Die Rekrutierung des ärztlichen Impfpersonals wird das Land in Kooperation mit der Kassenärztlichen Vereinigung ebenso übernehmen wie die Verteilung des Impfstoffs. „Gerade die notwendige Kühlung der RNA-Impfstoffe auf eine Temperatur von ca. minus 70 Grad stellt uns bei dieser in der Geschichte beispiellosen Aufgabe noch einmal vor besondere Herausforderungen“, so Gesundheitsministerin Reimann. „Wir werden diese Aufgabe nur im engen Schulterschluss und einer gemeinsamen Kraftanstrengung von Bund, Land und Kommunen bewältigen können.“

Das Konzept gibt den Landkreisen und kreisfreien Städten unter anderem auch detaillierte Informationen zu den Anforderungen an die Standorte für die Impfzentren an die Hand. Dazu gehören beispielsweise eine gute Erreichbarkeit für die Bürgerinnen und Bürger, aber auch eine stabile Internetverbindung, um die Terminbuchungen organisieren und ein möglichst niedrigschwelliges Impfangebot machen zu können. Das Land plant zu diesem Zweck ein einheitliches zentrales Terminmanagement, das neben Onlinebuchungen auch auf ein Bürgertelefon und einen Bürgerservice für analoge Terminbuchungen setzt.
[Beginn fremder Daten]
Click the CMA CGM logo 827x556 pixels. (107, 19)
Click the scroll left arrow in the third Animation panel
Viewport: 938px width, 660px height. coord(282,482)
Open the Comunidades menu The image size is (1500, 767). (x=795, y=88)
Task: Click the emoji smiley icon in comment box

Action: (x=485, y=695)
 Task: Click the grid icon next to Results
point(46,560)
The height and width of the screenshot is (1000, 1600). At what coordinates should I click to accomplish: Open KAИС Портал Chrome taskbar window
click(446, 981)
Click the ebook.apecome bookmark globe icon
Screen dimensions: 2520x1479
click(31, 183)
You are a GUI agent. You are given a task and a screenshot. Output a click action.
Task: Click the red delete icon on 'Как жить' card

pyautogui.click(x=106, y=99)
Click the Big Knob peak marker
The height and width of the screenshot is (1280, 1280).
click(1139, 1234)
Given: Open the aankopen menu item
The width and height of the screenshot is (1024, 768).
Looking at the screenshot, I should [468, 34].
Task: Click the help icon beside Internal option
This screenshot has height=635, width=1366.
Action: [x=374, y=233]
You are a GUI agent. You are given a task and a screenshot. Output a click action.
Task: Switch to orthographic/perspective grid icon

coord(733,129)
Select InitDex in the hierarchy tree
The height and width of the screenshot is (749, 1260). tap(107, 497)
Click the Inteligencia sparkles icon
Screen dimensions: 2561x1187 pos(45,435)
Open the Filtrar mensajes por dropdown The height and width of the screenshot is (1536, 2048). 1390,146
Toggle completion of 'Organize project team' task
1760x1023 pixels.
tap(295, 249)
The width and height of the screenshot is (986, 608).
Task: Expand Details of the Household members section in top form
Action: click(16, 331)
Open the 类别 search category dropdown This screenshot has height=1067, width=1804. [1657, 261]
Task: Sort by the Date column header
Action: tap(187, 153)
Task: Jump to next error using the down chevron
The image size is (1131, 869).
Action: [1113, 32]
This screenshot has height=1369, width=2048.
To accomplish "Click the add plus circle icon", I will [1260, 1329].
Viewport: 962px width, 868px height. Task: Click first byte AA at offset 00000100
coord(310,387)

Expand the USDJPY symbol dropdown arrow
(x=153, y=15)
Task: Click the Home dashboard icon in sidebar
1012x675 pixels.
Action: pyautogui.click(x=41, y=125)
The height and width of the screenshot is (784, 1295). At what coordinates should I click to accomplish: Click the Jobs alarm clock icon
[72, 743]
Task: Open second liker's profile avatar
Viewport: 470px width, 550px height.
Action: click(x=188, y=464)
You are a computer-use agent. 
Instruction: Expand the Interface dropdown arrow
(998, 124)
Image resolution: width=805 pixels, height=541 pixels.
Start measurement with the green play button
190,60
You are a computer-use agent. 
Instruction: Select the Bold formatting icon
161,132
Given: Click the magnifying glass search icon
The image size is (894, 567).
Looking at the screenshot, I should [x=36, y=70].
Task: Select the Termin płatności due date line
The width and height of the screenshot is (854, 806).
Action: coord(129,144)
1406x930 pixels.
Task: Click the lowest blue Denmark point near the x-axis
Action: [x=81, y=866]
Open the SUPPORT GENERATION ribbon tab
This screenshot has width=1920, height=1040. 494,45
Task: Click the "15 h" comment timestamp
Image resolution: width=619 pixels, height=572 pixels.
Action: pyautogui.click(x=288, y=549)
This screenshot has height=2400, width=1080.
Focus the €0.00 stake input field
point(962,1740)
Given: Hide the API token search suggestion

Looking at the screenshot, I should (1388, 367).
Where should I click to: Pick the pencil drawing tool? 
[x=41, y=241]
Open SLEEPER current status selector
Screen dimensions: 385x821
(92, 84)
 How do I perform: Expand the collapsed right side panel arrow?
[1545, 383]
„Der Aufbau und der Betrieb der Impfzentren bildet nach der auf Hochtouren laufenden Kontaktnachverfolgung die zweite große Herausforderung für die Landkreise und kreisfreien Städte in dieser Pandemie. Die Landkreise und kreisfreien Städte können den Aufbau und den Betrieb der Impfzentren organisieren, sie können den Prozess aber nicht allein bewältigen. Als Voraussetzung für das Gelingen erwarten wir als NLT vom Land zwingend die Feststellung eines außergewöhnlichen Ereignisses nach § 1 Abs. 3 NKatSchG. Das Land muss die Kommunen dadurch auch von den Kostenfolgen für die Impfzentren freistellen. Der Betrieb wird ein enges Zusammenwirken mit der Kassenärztlichen Vereinigung und den Hilfsorganisationen des Katastrophenschutzes erfordern. Es wird eine große Kraftanstrengung kosten, insbesondere das notwendige medizinische Personal in kurzer Zeit für den Zeitraum vieler Monate zu gewinnen“, betont der Hauptgeschäftsführer des Niedersächsischen Landkreistages, Prof. Dr. Hubert Meyer.

„Uns muss auch klar sein, dass wir insbesondere zu Beginn der Impfphase von einer sehr begrenzten Zahl von Impfdosen ausgehen, sodass der Fokus zunächst auf den Risikogruppen und den Beschäftigten im Gesundheitswesen und den Gemeinschaftseinrichtungen liegen wird“, betont Reimann. Das langfristige Ziel sei es jedoch, die Covid-Impfungen so schnell wie irgend möglich in das ambulante Regelsystem zu überführen und perspektivisch durch die niedergelassenen Ärztinnen und Ärzte vornehmen zu lassen: „Die Impfzentren übernehmen damit eine Brückenfunktion, bis wir über ausreichend Dosen des Impfstoffs und auch Erfahrungen mit der Impfung verfügen.“

Ein weiterer wesentlicher Aspekt bei der Impfung gegen das Virus ist zudem die Dokumentation des Impfverlaufs, um mögliche Nebenwirkungen der Impfstoffe zu erkennen und weitere medizinische Erkenntnisse zu gewinnen.